Now, let's dive into writing a basic Kafka Streams application. In this example, we'll create a stream that reads from an input topic, performs a simple transformation, and writes to an output topic.

                        
import org.apache.kafka.clients.consumer.ConsumerConfig;
import org.apache.kafka.clients.producer.ProducerConfig;
import org.apache.kafka.common.serialization.Serdes;
import org.apache.kafka.streams.KafkaStreams;
import org.apache.kafka.streams.StreamsBuilder;
import org.apache.kafka.streams.StreamsConfig;
import org.apache.kafka.streams.kstream.KStream;
import java.util.Properties;
public class SimpleKafkaStreamsApp {

public static void main(String[] args) {
   Properties props = new Properties();
   props.put(StreamsConfig.APPLICATION_ID_CONFIG, "simple-streams-app");
   props.put(StreamsConfig.BOOTSTRAP_SERVERS_CONFIG, "localhost:9092");
   props.put(StreamsConfig.DEFAULT_KEY_SERDE_CLASS_CONFIG, Serdes.String().getClass());
   props.put(StreamsConfig.DEFAULT_VALUE_SERDE_CLASS_CONFIG, Serdes.String().getClass());
   props.put(ConsumerConfig.AUTO_OFFSET_RESET_CONFIG, "earliest");
   props.put(ProducerConfig.ENABLE_IDEMPOTENCE_CONFIG, "true");
   StreamsBuilder builder = new StreamsBuilder();
   KStream inputStream = builder.stream("input-topic");
   KStream transformedStream = inputStream.mapValues(value -> value.toUpperCase());
   transformedStream.to("output-topic");
   KafkaStreams streams = new KafkaStreams(builder.build(), props);
   streams.start();
   // Gracefully shut down the application
   Runtime.getRuntime().addShutdownHook(new Thread(streams::close));
 }
}                          
                        
                    

In this code snippet, we configure the necessary properties for our Kafka Streams application. We specify the application ID, bootstrap servers, and default serializers/deserializers for key and value. We also set some additional properties like `auto.offset.reset` and `enable.idempotence`.

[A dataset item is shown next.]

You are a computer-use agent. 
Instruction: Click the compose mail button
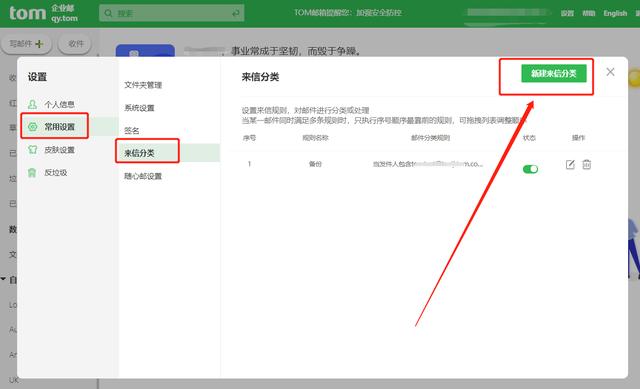tap(27, 44)
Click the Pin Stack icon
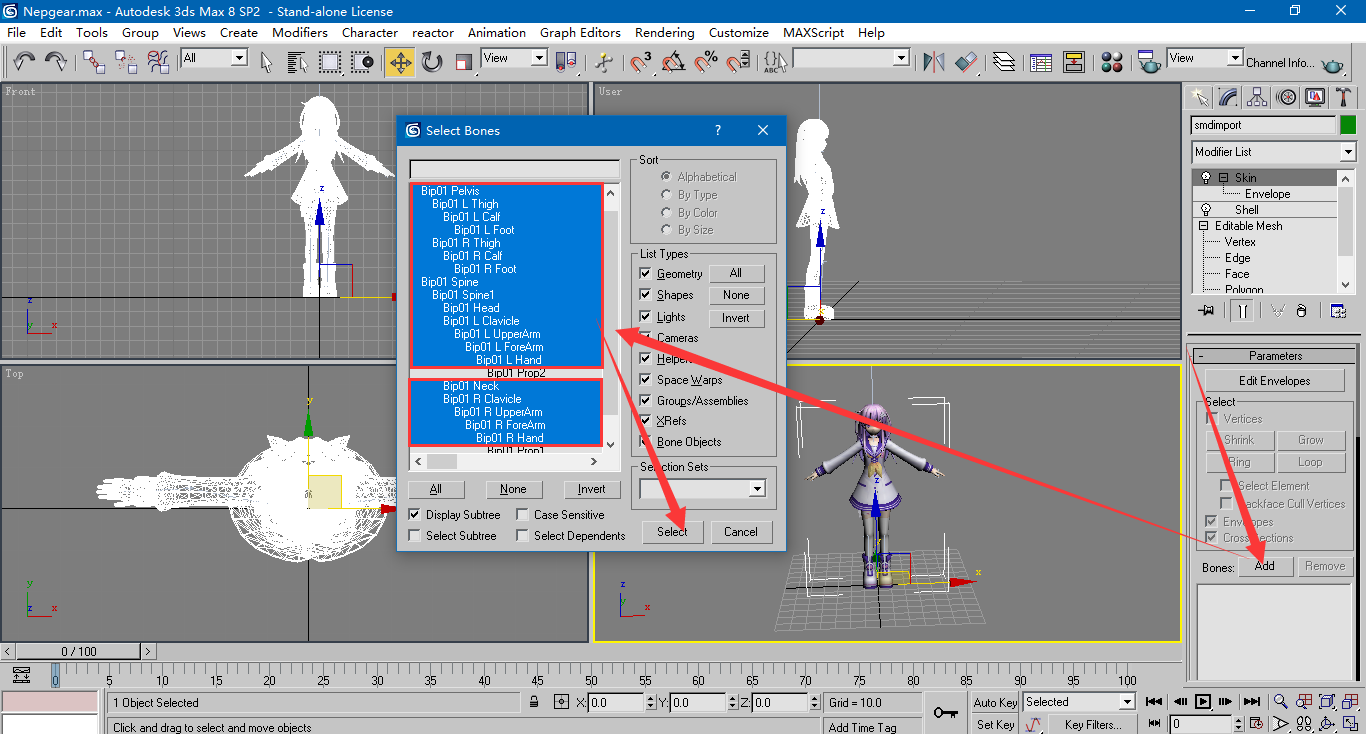This screenshot has height=734, width=1366. point(1206,311)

Next, we create a `StreamsBuilder` and define the stream processing logic. We start by creating a stream from the "input-topic" using `builder.stream()`. Then, we apply a simple transformation using `mapValues()` to convert the values to uppercase. Finally, we write the transformed stream to the "output-topic" using `to()`.

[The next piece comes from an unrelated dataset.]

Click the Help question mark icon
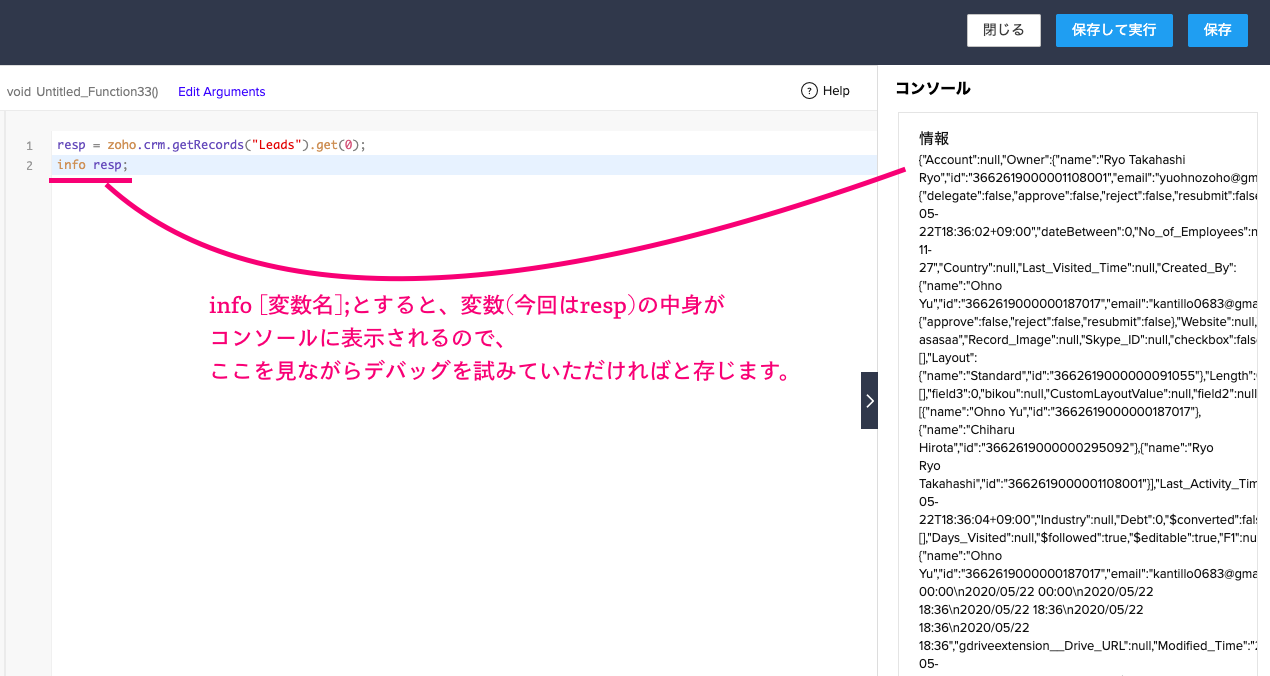Viewport: 1270px width, 676px height. pyautogui.click(x=810, y=91)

After that, we create a `KafkaStreams` instance with the builder's built topology and properties. We start the stream processing by invoking `streams.start()`. To ensure a graceful shutdown, we add a shutdown hook to close the streams when the application terminates.

4. Conclusion

Kafka Streams simplifies the development of real-time stream processing applications by providing a high-level DSL and powerful abstractions for working with data streams. In this article, we covered the basics of setting up a Kafka Streams application and processing a simple stream. Now you have a foundation to explore more advanced concepts and unleash the full potential of Kafka Streams in your stream processing projects.

Remember to consult the official Kafka Streams documentation and resources for more in-depth knowledge and advanced topics. Happy stream processing with Kafka Streams!